私には心を囚われている友人が一人いる。私があなたのことを親友ということを許してもらえるだろうか。

もう10年以上会っていない。そんな友人は山ほどいる。もう一生死ぬまで会えない友人もきっとたくさんいるだろう。なんとかしてもう一度会いたいと思う友人がいるとするならば、それがきっと親友というものだろう。

またそんな親友の中にも、もう二度と会えなくったって、まぁ、あの世で出会えるかもしれないし、と簡単に会うことを諦めてしまえる人もいる。決して軽い気持ちじゃなく、これだけ離れてて何年も会ってないのに、相変わらずわたしたちは親友だと言い張れるほど堅い絆を信じているからだと思う。妙な自信と安心感がある。

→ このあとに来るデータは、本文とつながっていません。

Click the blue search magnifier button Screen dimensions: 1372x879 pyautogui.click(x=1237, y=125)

私があなたにとらわれるのは、そこに確固たる信頼と絆がないからだ。

喧嘩別れ、そんな一瞬の出来事としては片づけられない。わたしたちの間には最初から不確実な危うさがあったと思う。

あなたはなかなかのネガティブな考えの人だった。周囲の人たちは私たちを対称的にとらえ、性格が真反対の二人がなぜいつも仲良く一緒にいるのか?と不思議に思われていた。

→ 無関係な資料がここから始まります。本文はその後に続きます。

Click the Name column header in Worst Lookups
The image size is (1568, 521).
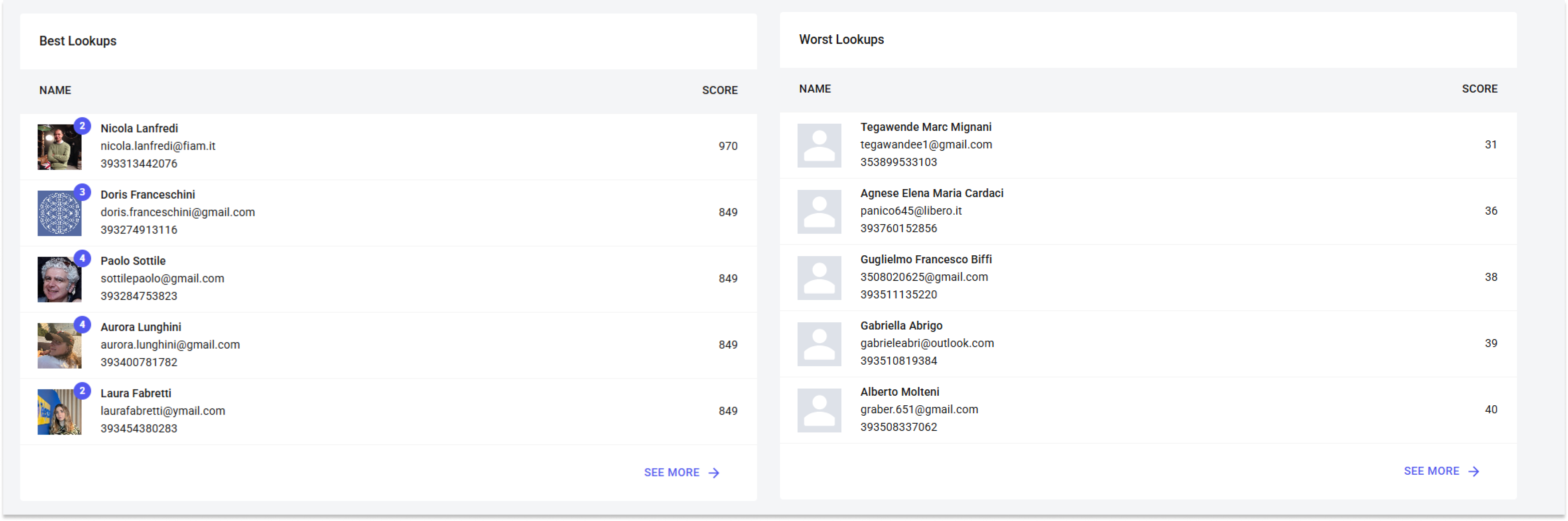[x=814, y=89]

確かに私たちは意見も合わず、どうやって仲良く過ごしていたか分からないほど対称的だったかもしれない。でも、私はあなたと一緒にいる時間がとても居心地良かった。

今思えば、その感覚がもしかしたら深い問題、溝を作っていたのかもしれない。あなたはよく「あなたは太陽で私は月のような存在だ」と言っていた。その言葉に気をよくしている自分がいた。私はあなたのことを尊敬していた。思慮深く優しいあなたに認めてもらっていることが嬉しかった。羨ましいという言葉をよく聞いた。私もあなたのことを羨ましいと思っていたから、お互いさまだと思っていた。

だけど私はあなたに自分の素直な気持ちを打ち明けたことはあまりなかったかもしれない。あなたはとても言葉に敏感で、傷つきやすく、私の一言一言に一喜一憂するタイプだったから。言葉を選んで伝えてしまった。喜ぶ言葉を。たまには自分の意志とは反することも言ってしまった。

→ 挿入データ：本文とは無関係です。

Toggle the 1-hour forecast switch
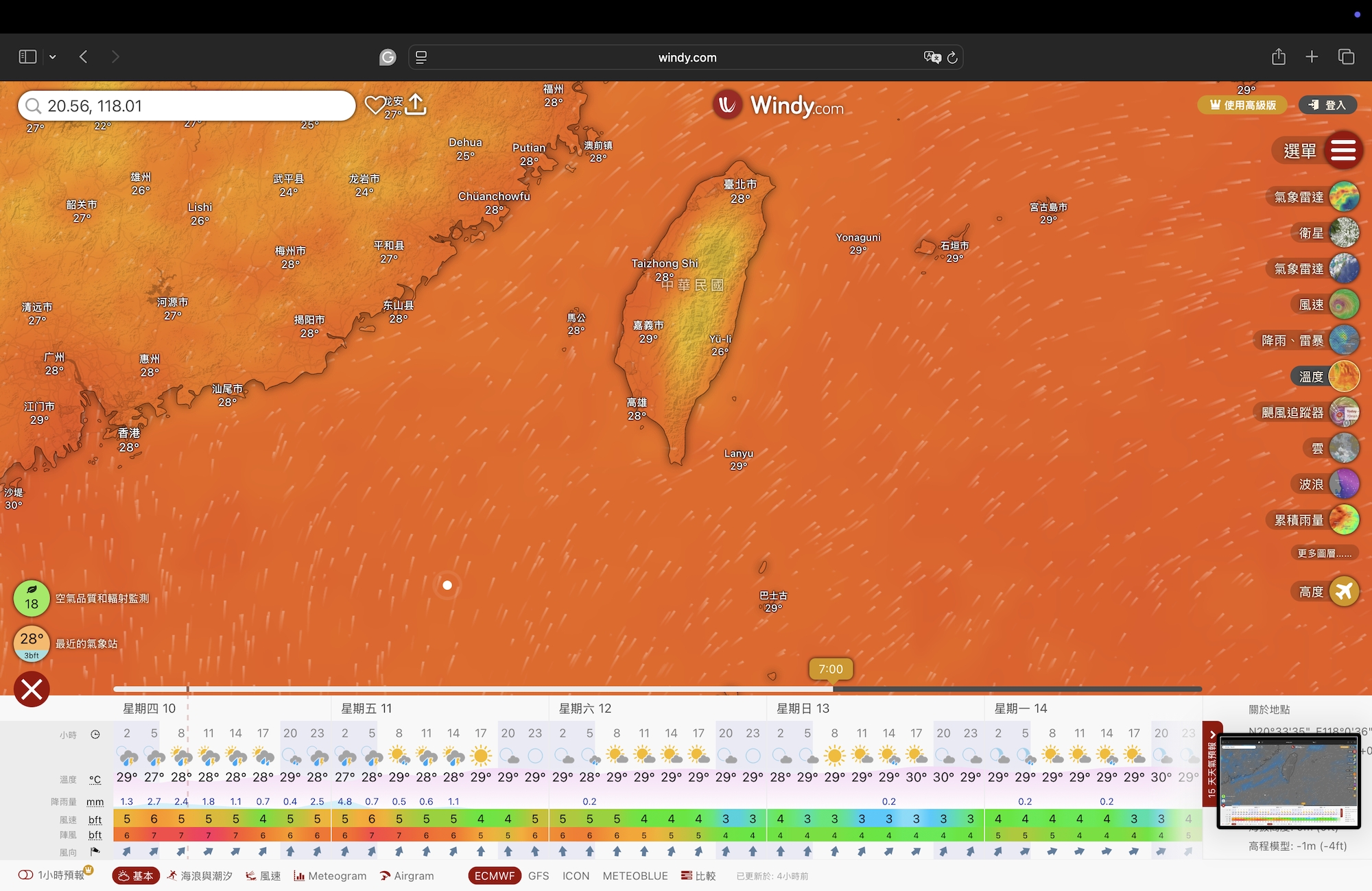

私が遠く離れた場所に行くことも自分勝手に当たり前のように決めてしまって、親友のあなたのことなど、まるで何も関係しないように扱ってしまった。正々堂々、自己実現をする雄姿を見せることを優先させてしまい、あなたの寂しい気持ちや独りぼっちにさせてしまうことへ詫びることもなく、みんなの私、ちょっとした有名人の私を気取ってしまった。

私はあなたに嫌われたくなかっただけだった。ネガティブな感情に巻き込まれて、どうしようもなく、私を毛嫌いするあなたを認めたくなかった。いつも羨ましがられ、憧れの念を抱かれ、唯一無二の絶対的な存在、親友と思われたかった。

毎日毎日一緒にいて、それでも話足りなくて、家に帰ってから長電話して、週末またカフェで何時間も話し込んで、どれだけの時間を一緒に過ごしたか分からない。あれだけ話をしたのに、私は自分の気持ちをほとんどあなたに話せていなかった。あなたの悩みを聞くばかりで、自分の悩みや弱音を吐き出せていなかった。

遠く離れたあと、これまでどおりあなたは同じように私に長文メールを何度もくれたけれど、私のドライな対応は遠距離には向かなかった。書き文字は修正が聞かない。話し言葉は相手の顔色を窺いながら、小まめに修正や訂正が聞くけれど、一方通行の文章はどうしても相手がどう捉えるか、反応が直に確認できないから、私のような人間には不利である。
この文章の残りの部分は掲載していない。